● **SUPPLIED RECORDS**:
>>

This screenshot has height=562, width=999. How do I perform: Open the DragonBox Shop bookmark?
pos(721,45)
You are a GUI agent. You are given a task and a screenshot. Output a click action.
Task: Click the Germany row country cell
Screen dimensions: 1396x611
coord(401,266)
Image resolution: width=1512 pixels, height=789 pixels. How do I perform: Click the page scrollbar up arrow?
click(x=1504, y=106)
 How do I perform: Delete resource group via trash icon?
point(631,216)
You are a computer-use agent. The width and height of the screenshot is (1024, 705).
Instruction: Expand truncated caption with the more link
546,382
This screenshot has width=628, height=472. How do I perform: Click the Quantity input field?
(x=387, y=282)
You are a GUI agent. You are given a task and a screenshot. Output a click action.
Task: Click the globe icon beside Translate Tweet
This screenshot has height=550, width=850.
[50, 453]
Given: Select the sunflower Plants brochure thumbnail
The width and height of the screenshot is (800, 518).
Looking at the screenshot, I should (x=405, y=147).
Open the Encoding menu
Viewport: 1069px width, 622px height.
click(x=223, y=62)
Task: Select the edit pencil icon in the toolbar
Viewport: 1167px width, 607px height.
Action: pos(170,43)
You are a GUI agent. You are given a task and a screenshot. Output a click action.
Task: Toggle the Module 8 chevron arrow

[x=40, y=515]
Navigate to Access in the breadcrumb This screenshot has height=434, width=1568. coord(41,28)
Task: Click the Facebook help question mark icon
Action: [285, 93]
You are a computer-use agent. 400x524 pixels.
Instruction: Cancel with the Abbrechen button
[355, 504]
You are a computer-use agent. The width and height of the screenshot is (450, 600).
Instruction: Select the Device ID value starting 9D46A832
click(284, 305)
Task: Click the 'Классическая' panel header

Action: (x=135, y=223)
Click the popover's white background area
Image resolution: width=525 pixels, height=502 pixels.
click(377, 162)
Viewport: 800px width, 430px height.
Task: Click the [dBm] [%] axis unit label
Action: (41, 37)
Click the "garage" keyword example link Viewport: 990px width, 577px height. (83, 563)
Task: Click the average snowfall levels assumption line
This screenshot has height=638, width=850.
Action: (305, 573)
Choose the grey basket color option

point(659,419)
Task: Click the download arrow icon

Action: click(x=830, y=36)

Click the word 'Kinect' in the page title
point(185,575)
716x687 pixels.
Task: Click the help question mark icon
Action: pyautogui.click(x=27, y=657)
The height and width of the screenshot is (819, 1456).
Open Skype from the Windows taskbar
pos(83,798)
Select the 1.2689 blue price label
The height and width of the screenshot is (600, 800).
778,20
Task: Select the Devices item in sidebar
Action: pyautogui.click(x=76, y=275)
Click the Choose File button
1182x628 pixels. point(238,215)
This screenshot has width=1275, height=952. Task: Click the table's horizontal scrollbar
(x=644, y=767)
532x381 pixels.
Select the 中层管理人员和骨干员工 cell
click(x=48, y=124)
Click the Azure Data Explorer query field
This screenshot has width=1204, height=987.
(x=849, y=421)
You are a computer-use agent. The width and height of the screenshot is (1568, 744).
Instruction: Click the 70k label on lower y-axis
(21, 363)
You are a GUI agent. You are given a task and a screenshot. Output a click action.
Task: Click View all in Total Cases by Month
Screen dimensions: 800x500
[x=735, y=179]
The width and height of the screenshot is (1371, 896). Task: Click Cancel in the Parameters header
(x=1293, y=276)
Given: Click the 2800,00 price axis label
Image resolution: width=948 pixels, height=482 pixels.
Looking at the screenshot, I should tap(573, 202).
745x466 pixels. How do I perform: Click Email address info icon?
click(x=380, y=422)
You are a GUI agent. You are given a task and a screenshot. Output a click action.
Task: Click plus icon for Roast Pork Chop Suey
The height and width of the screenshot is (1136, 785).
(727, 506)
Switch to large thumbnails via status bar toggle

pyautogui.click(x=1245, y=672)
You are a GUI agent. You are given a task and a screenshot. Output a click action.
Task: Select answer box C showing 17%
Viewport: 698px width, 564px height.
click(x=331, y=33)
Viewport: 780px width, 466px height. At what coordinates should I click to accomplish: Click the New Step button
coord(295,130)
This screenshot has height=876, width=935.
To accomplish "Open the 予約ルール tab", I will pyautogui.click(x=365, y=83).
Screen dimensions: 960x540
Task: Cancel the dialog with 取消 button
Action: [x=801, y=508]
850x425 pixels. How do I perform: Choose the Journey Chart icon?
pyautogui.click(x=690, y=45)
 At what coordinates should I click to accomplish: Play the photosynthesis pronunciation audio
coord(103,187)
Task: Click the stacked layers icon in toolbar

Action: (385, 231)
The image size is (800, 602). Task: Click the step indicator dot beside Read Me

<<

● **TASK BRIEF**: Can you give back only the part of the entries that opens with the line containing "Image resolution: width=1512" and closes with the line containing "point(631,216)", with every "How do I perform" swapped for "How can I do" and nothing else changed?

● **RESULT OF THIS TASK**:
Image resolution: width=1512 pixels, height=789 pixels. How can I do: Click the page scrollbar up arrow?
click(x=1504, y=106)
 How can I do: Delete resource group via trash icon?
point(631,216)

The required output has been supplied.